Keiner gewann den Kampf. Beide Seiten kehrten zurück und schworen sich, nichts mit dem jeweils anderen Reich jemals zutun zuhaben", gespannt hörte ich ihm zu. "Nun bist du hier und du siehst nicht so aus, als wolltest du uns umbringen. Du könntest wahrscheinlich noch nicht mal einer Fliege etwas zu leide tun."
"Stimmt", meinte ich. "Will ich auch nicht. Aber wieso bin ich dann hier?"
"Ich denke mal, dass du den Fluch brechen sollst."
"ICH?" kreischte ich, aber hielt mir dann den Mund zu, da es zu gefährlich war als Mensch, umgeben von Drachen in einem Drachenland zu kreischen.
"Pst", er hielt mir seine Klaue vor den Mund. Ich hatte erwartet, dass es weh tun würde, doch das tat es nicht. Ganz im Gegenteil: seine Klaue kitzelte mich. "Drachen sehen Menschen nicht gerne. Wenn sie dich erwischen bist du dran. Und ich auch. Du dürftest eigentlich nicht hier sein und ich dürfte dir eigentlich nicht helfen, aber..."
"Wieso tust du es dann?" Quetschte ich ihn selbstbewusst, wie noch nie zuvor, aus.
"Ich will nicht, das wir uns hassen. Wir alle sollten uns lieber vertragen, und nachdenken. Ich denke nicht, dass die Menschen einfach so, aus heiterem Himmel zu uns kamen, um uns Drachen umzubringen. Etwas musste vorgefallen sein. Etwas sehr schlimmes. Hört sich echt schnulzig an. Wie aus so einem Teenie-Hieghschool-Schnulzen-Film mit einem glücklichen Happy End", sagte er lachend und ich stimmte mit in sein Lachen ein. Er hatte definitiv ein süßes Lachen.
Es war schön, mal wieder lachen zu können. Ich war zwar noch nicht lange hier, denn noch lange genug um höchst deprimiert durch die Gegend zu laufen und mein Zuhause zu vermissen.
"Ich habe da mal eine Frage", äußerte ich mich, nachdem unser Lachflash vorbei war.
"Frag ruhig", sagte Wayne.
Ich lächelte ganz kurz, fragte dann aber: "Wie komme ich wieder nach Hause. Komme ich überhaupt irgendwann mal nach Hause?"

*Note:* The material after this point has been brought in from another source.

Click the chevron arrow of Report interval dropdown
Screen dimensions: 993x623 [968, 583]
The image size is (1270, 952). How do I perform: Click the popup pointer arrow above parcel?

"Hm", man sah ihm an, dass er kräftig nachgrübelte. Sein Gehirn arbeitete auf Hochtouren. Ich hätte mich nicht gewundert, wenn auch noch Qualm aus seinen Ohren käme. "Es tut mir leid", mein Herz zog sich krampfhaft zusammen. "Ehrlich gesagt, weiß ich es selber nicht. Das hat bei uns noch niemand versucht."
Ich begann zu weinen. Ich weinte schrecklich. Mein Tränendamm brach schon wieder, das zweite mal Heute.